The Senate’s top appropriator for foreign aid on Friday said he sees strong bipartisan support for passing an emergency spending bill totaling $10 billion or more to address dire needs stemming from Russia’s invasion of Ukraine.
Speaking to reporters after his return from a weeklong trip to Germany, Poland and Lithuania, Senate State-Foreign Operations Appropriations Chairman Chris Coons, D-Del., listed the many needs he sees that are not accounted for in fiscal 2022 funding levels still being negotiated by lawmakers.
Those needs include more security assistance for Ukraine and other Eastern European countries worried that Russia might attack them; higher military costs to account for the just-announced deployment of 7,000 U.S. troops to Europe; an expected “millions” of refugees who are likely to flee Ukraine for Poland and other Eastern European countries in the coming weeks and months; and higher funding support for the Treasury Department in order to implement and enforce the slew of new sanctions on Russia’s economy that President Joe Biden announced this week.
Russian forces were attacking Ukraine’s capital of Kyiv on Friday morning as the Ukrainian government urged its citizens to attack the Russian invaders with homemade Molotov cocktails and guns it handed out to civilians, according to news reports. Since the invasion began on Thursday, nearly 140 Ukrainian soldiers and civilians have been reported killed.
“I am confident that we will need billions of dollars to support the likely millions of refugees that will flood into Poland and other countries in Eastern Europe,” Coons said, describing the State-Foreign Operations-related parts of an expected supplemental funding bill.
Other lawmakers — Republicans and Democrats — on Thursday also expressed support for a large Ukraine aid package.
Coons said he and other senators had been briefed via telephone for some 90 minutes Thursday night by top Biden administration Cabinet officials, including Defense Secretary Lloyd J. Austin III and Secretary of State Antony J. Blinken about the situation in Ukraine.
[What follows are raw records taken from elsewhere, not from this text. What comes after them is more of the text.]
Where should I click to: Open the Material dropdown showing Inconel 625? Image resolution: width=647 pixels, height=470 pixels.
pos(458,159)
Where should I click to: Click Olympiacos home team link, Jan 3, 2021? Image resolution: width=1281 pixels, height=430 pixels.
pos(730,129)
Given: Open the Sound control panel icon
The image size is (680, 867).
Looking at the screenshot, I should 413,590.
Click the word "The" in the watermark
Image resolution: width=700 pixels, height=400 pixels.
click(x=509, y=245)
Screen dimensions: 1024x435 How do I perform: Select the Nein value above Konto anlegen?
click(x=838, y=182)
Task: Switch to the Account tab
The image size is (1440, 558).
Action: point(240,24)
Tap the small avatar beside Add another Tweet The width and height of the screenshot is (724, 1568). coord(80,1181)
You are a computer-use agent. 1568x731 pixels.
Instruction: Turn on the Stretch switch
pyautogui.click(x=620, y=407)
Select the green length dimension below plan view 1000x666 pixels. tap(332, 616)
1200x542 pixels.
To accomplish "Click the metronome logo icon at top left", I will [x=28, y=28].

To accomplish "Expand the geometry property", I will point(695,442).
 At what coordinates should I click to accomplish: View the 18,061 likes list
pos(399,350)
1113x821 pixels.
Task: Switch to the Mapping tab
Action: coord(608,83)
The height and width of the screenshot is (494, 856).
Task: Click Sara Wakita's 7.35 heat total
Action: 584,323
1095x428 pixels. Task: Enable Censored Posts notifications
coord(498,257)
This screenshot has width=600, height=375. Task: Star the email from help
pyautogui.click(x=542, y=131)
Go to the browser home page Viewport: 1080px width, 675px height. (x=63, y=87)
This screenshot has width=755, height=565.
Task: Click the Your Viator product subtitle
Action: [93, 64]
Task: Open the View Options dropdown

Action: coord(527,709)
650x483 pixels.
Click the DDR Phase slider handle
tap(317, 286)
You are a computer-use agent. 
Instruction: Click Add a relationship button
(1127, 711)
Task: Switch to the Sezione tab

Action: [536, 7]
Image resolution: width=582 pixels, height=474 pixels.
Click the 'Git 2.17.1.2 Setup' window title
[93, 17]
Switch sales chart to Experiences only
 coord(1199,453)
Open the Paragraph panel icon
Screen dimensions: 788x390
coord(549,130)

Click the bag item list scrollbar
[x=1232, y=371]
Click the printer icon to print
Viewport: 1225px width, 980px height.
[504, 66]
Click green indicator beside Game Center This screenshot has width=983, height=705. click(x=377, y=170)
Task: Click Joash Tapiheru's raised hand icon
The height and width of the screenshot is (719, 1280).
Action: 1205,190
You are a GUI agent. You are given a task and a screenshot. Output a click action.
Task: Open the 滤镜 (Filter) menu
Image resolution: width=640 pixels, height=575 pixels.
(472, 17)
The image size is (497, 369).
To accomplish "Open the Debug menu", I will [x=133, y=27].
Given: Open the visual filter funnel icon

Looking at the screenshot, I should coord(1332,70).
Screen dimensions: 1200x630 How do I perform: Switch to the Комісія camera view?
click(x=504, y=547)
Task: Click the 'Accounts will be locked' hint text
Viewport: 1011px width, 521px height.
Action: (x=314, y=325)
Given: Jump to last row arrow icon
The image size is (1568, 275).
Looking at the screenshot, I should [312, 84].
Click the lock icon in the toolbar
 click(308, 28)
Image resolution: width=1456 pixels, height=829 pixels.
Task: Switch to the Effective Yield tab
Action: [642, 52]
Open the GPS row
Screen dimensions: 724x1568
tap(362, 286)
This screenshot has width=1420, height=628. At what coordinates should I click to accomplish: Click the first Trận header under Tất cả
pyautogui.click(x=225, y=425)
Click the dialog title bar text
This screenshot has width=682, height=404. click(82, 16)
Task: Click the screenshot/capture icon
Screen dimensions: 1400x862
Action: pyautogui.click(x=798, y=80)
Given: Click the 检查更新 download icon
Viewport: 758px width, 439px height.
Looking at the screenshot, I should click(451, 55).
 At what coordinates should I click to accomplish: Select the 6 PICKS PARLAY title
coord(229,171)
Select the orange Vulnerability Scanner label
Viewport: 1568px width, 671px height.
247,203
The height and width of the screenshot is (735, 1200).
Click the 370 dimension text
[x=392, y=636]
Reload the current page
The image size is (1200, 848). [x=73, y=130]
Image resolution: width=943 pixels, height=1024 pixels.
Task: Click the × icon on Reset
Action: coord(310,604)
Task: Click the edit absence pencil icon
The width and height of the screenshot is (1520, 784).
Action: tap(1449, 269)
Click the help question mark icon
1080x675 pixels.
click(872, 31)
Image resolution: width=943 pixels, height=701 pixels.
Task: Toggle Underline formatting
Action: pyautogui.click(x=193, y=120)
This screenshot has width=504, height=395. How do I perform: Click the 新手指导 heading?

The senior appropriator said he came away from the call confident that his Senate colleagues on both sides of the aisle were strongly supportive of passing a supplemental spending bill and any other additional sanctions authorities the Biden administration might request.
“There is strong enthusiasm to provide ongoing resupply and training and any other covert and other support necessary for the Ukrainian resistance,” he said.
“$10 billion is probably on the low end because I’m not counting in what may be a robust defense-side request,” Coons said, noting that Austin did not offer a specific emergency funding figure from the Pentagon during the call.